Background
RiseandShine Corporation, doing business as Rise Brewing, sells nitro cold-brew coffee products under the registered trademark “RISE.” In 2021, PepsiCo launched a new energy drink line called “Mtn DEW Rise Energy.” Rise Brewing sued in the Southern District of New York, arguing that consumers would be confused between the two brands — particularly since PepsiCo was entering the coffee-adjacent ready-to-drink energy market with a product whose name prominently featured the word “Rise.”
The district court initially granted Rise Brewing a preliminary injunction, but the Second Circuit reversed. On remand, the district court granted summary judgment for PepsiCo, ruling that Rise Brewing’s “RISE” trademark was conceptually (or inherently) weak because it is a common English word describing a desirable quality of an energy drink — the feeling of rising energy, waking up, or elevation. The Second Circuit affirmed in December 2024, treating the inherent distinctiveness and conceptual strength of the “RISE” mark as a question of law for the court to decide, not a question of fact for a jury. The Solicitor General, asked by the Court whether to grant cert, recommended denial — but the Supreme Court granted certiorari anyway on June 29, 2026.
The Question Before the Court
The Supreme Court did not yet decide the merits of the trademark dispute. By granting certiorari, the Court agreed to hear the following question: Whether a trademark’s inherent or conceptual strength — specifically, whether a mark is suggestive versus descriptive, or strong versus weak within the spectrum of distinctive marks — is a question of fact for juries or a question of law for judges.
In the Second Circuit, the court treated inherent distinctiveness and conceptual strength as purely legal questions, meaning a judge (not a jury) determines whether the plaintiff’s mark falls on the strong or weak end of the spectrum. The Supreme Court’s grant signals it may reconsider whether that determination should go to the jury. A ruling on the merits is expected in the Court’s October 2026 term.
Key Takeaways
- The Supreme Court will resolve whether “trademark strength” — a key factor in every likelihood-of-confusion analysis — is decided by judges or juries.
- If the Court holds it is a factual question, defendants will find it harder to win summary judgment, because juries would resolve whether a mark is conceptually strong or weak.
- The SG’s opposition to the cert grant did not deter the Court — suggesting at least four Justices see a genuine circuit disagreement or doctrinal error worth correcting.
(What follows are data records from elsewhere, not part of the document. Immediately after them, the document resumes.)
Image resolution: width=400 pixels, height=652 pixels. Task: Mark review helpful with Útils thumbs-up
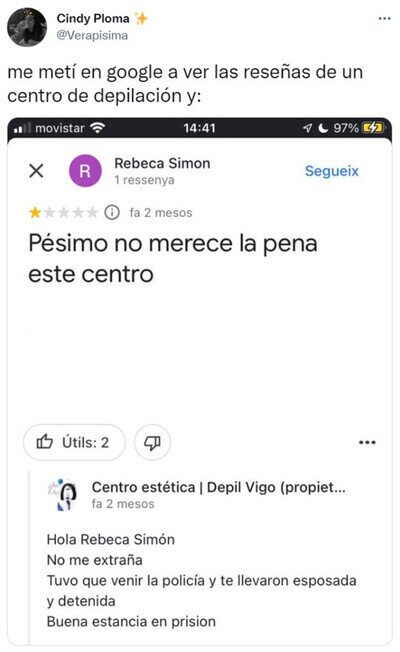(x=74, y=442)
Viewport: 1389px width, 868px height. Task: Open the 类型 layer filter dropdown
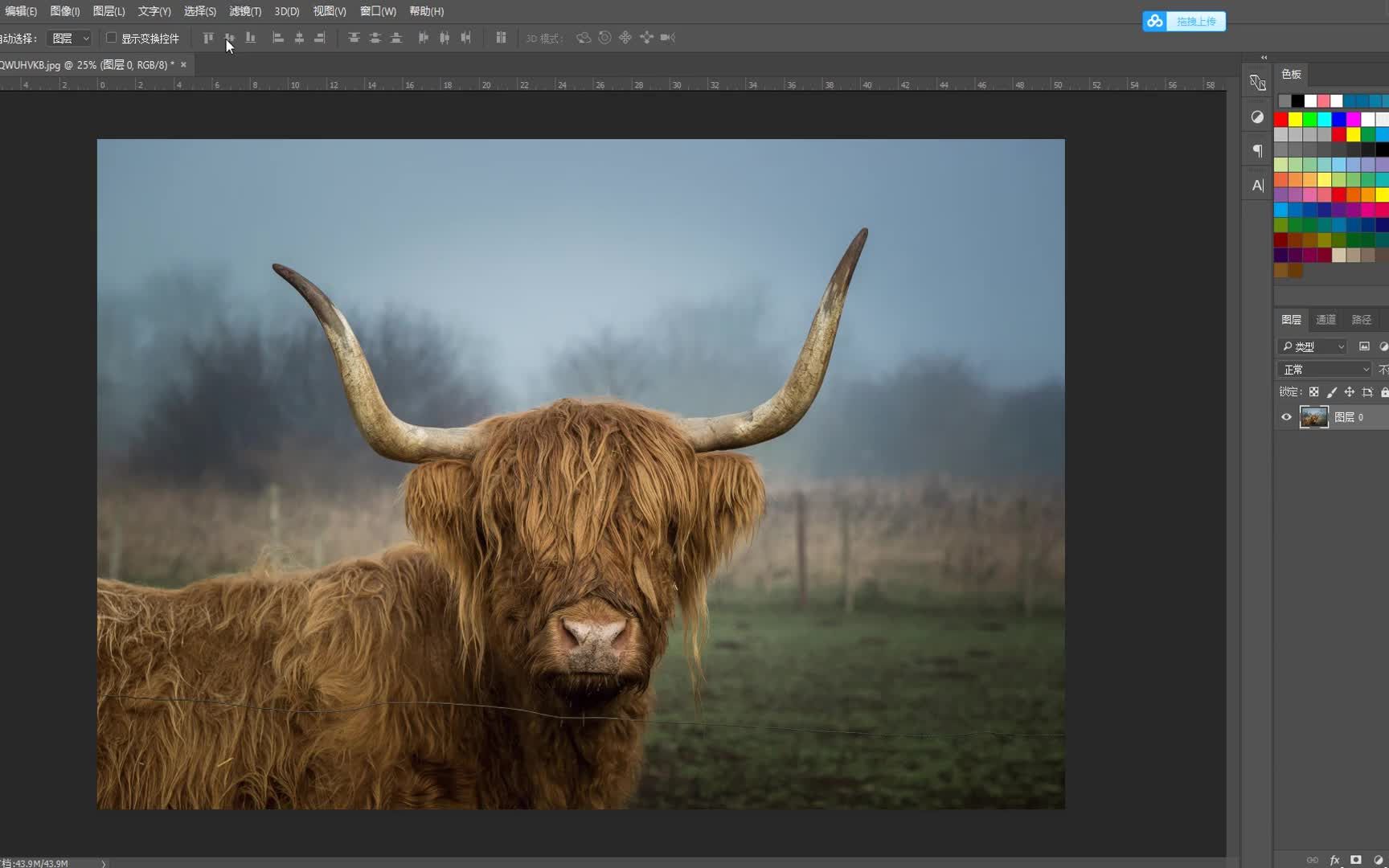coord(1312,346)
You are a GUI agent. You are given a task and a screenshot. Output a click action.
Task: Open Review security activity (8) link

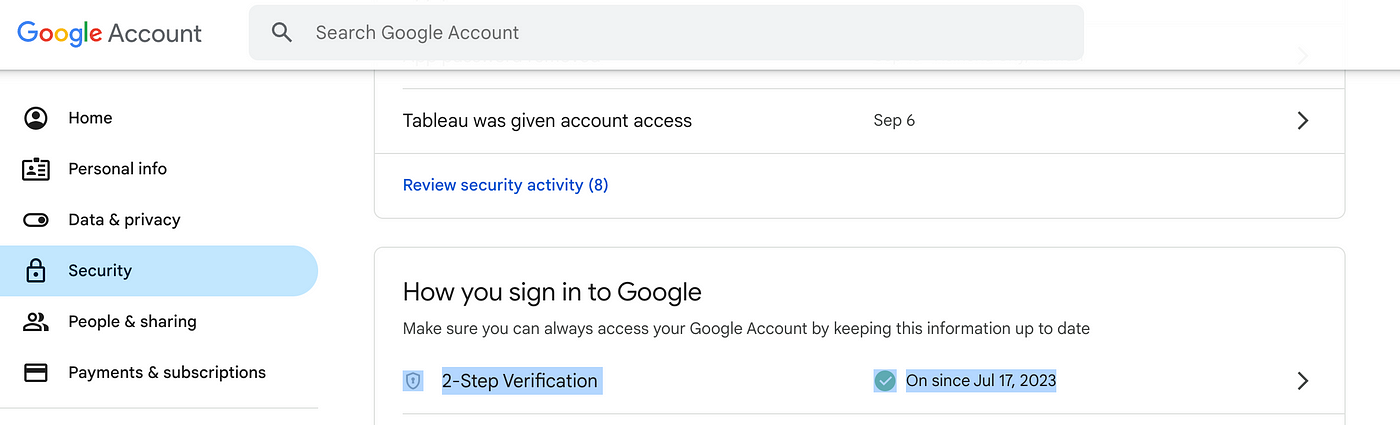point(505,185)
- Companies that use common words as trademarks (Rise, Spark, Boost, Peak) face more uncertainty in trademark litigation until the Court rules.
Why It Matters
Trademark strength sits at the heart of every infringement case. A “strong” mark gets broad protection; a “weak” mark gets narrow protection and is easier for competitors to coexist alongside. Courts currently treat strength partly as a factual inquiry (consumer surveys, market evidence) and partly as a legal conclusion (where on the distinctiveness spectrum does this mark fall?). The question the Supreme Court agreed to decide is whether the legal half of that analysis should actually go to the jury.
The practical stakes are significant. Sending more of the strength analysis to juries makes it harder for defendants to end cases on summary judgment, raising litigation costs for both sides. Brand owners who chose names that overlap with common vocabulary — including descriptive or weakly suggestive terms — will want to watch this case closely as it works toward oral argument.